Sous le slogan : « le pays s’arrête pendant 5 minutes pour Gilad Shalit », cette action est le fruit d’une initiative citoyenne privée.
De nombreuses institutions dans tout le pays ont déjà annoncé leur intention de prendre part à cette mobilisation : des écoles, l’association des étudiants, les syndicats, des kibbuztim, des maisons de retraites, des usines ainsi que la Knesset. Le Président de l’Etat, Shimon Peres, a annoncé qu’il se joindrait également à ce mouvement.
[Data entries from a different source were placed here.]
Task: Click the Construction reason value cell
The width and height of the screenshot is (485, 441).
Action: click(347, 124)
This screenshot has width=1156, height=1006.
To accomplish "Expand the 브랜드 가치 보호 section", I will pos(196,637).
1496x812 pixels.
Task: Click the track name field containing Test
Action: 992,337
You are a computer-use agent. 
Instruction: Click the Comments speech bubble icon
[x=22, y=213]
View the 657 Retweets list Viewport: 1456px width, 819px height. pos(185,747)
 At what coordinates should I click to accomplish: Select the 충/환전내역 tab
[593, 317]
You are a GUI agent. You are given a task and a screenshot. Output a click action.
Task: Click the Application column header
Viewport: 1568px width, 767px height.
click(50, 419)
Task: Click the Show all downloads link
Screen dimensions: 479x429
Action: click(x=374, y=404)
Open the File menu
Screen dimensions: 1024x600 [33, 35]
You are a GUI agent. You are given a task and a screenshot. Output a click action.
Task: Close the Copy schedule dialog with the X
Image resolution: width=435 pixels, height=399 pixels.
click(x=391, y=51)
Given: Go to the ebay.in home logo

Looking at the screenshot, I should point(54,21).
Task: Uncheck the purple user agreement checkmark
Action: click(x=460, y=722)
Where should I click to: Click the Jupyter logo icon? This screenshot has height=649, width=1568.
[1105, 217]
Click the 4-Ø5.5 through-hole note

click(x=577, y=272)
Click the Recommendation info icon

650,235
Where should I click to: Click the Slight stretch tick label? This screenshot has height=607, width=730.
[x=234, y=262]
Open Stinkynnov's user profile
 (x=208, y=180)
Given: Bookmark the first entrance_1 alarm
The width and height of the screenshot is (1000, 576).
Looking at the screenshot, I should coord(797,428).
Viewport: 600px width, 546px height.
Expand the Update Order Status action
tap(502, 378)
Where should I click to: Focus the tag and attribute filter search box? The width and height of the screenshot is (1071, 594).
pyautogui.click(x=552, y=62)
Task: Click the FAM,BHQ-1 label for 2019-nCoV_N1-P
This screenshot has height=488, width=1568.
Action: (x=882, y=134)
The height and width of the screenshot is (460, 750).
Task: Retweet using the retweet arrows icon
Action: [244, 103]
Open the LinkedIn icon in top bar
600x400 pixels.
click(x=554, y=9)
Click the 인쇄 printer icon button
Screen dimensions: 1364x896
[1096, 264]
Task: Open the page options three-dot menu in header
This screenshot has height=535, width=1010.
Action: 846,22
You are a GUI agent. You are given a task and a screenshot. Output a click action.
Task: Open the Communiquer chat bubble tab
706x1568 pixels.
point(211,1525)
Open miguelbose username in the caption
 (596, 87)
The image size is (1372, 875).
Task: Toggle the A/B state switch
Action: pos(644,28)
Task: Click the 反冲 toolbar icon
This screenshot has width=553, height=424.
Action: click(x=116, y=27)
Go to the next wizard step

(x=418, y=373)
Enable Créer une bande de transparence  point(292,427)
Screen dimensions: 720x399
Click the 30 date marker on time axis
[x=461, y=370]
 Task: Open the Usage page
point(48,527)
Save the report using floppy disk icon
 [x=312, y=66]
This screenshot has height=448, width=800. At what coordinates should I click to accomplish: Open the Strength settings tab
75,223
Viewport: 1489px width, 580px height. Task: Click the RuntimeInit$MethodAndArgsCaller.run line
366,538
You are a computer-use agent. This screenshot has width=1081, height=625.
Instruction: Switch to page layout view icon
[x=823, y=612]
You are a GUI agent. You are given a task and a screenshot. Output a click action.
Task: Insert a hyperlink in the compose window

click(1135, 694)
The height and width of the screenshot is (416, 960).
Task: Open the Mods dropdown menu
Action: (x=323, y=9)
Les efforts en vue de la libération du soldat franco-israélien Gilad Shalit sont au cœur de l’action diplomatique de la France, et ce depuis l’enlèvement du jeune soldat le 25 juin 2006.
Dès le début, les autorités françaises se sont mobilisées, soutenant les différents efforts de médiation et multipliant les messages à tous ceux qui peuvent, d’une manière ou d’une autre, contribuer à sa libération. Le Président de la République, Nicolas Sarkozy, qui s’est personnellement mobilisé pour la libération de Gilad Shalit, a dénoncé à plusieurs reprises l’absence totale de contacts entre Gilad et ses proches et a appelé à un droit de visite immédiat du Comité international de la Croix Rouge.